24. Hebrews 11:35 may be a reference to this widow. If so, what does it tell you about her? (Read the context of this verse, the paragraph from v. 32-40.)
25. Responding to God: Pray for the faith to trust God when it hurts and even when your prayers are not answered as you desire.
Review the story in 1 Kings 17:7-24.
26. God would surely have provided for Elijah another way if the widow had not given him the last of her food, but what are the possibilities for the widow?
27. How did the widow exemplify Matthew 6:31-33?
28. How did God use the widow of Zarephath for such a time for His purposes?
29. Read Luke 21:1-4, and compare the stories of two widows. Write down any insights that you have.
30. Sharing question: How does your giving reflect your faith or lack of it? Give an example.
31. Responding to God: Ask God for the courage to give away whatever He asks and the faith to believe that He will provide for whatever you really need.
About twenty years ago, when our son David was fourteen, a lady in our church came to me needing to borrow $1500. That was a large sum of money at that time. After talking with my husband and discovering that our saving balance was $350, it seemed as if we would not be able to help her. Then I thought about our son's college account. I asked my husband if I could loan her that account and he agreed. Although he said never expect to see that money again....she will never pay it back, I loaned her the money, interest-free and told her she would have four years to repay the loan. I suggested she pay me $25 monthly. The first month I received $25; then she stopped talking with me and they moved to another church. My husband said "See, when you loan money, you never get it back" I promised him, I was sure we would get it back to meet our son's need. Well, we certainly did, but not in any way I could ever have dreamed.
When our son applied to SMU four years later, he received a letter telling him that he had been selected as a University Scholar and would receive $1500 a year as long as he maintained a B average. Wow......the exact amount, but this was each year for four years (total $6,000.00). Then when he was junior, he was selected the outstanding student in economics and received an addition $3000 (total now $9,000).

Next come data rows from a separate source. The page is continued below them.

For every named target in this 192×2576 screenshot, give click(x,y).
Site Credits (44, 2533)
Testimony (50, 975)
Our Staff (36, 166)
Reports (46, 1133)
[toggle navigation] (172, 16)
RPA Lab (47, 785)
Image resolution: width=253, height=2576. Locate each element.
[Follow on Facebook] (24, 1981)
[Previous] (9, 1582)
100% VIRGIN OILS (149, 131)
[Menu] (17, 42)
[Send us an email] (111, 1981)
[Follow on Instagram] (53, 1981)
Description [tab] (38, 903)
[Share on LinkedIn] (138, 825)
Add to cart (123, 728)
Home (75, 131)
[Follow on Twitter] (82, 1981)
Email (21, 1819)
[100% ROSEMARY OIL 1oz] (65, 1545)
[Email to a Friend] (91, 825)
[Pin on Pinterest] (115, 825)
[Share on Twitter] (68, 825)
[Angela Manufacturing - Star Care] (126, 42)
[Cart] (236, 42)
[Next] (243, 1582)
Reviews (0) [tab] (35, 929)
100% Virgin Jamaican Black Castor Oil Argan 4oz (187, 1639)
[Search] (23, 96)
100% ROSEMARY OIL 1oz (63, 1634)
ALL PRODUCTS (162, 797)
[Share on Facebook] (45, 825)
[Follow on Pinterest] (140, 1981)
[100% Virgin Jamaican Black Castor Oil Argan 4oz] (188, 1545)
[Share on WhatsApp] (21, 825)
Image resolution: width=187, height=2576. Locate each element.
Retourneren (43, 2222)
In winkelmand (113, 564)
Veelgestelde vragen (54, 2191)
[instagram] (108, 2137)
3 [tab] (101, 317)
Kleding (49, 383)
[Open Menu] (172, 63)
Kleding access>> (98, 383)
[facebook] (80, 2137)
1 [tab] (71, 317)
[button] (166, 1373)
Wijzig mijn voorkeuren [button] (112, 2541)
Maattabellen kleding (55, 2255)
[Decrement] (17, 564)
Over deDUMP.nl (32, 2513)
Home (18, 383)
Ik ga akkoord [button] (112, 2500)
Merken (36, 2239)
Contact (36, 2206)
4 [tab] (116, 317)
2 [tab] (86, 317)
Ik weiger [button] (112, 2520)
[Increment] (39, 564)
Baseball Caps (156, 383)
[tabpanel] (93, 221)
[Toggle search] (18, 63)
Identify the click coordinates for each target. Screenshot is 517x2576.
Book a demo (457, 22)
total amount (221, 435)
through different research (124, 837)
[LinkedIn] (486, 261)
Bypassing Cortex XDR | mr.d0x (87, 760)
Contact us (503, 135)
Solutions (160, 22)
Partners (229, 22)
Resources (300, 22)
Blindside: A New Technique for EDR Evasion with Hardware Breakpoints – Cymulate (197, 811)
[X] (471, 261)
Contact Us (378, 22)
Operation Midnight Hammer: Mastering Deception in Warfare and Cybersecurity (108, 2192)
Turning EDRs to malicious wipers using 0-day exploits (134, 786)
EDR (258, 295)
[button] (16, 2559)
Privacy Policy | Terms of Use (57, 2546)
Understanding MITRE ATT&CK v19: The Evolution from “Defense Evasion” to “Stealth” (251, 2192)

When we loaned the money, it was necessary the loan be repaid because otherwise we didn't think we would have enough money for college. Four years later, by the time he went to college, the Lord had blessed so much financially, we didn't really need the money (although it was a help). We could afford to send him any place he wanted to go.
As I think back, I cannot imagine that I loaned money without knowing what she needed it for. I am so thankful I did because I wouldn't have wanted to miss out on seeing God's hands at work in our lives. Isn't it just too wonderful that He made it the exact amount each time just so I wouldn't miss it! Wow, what a mighty God we serve!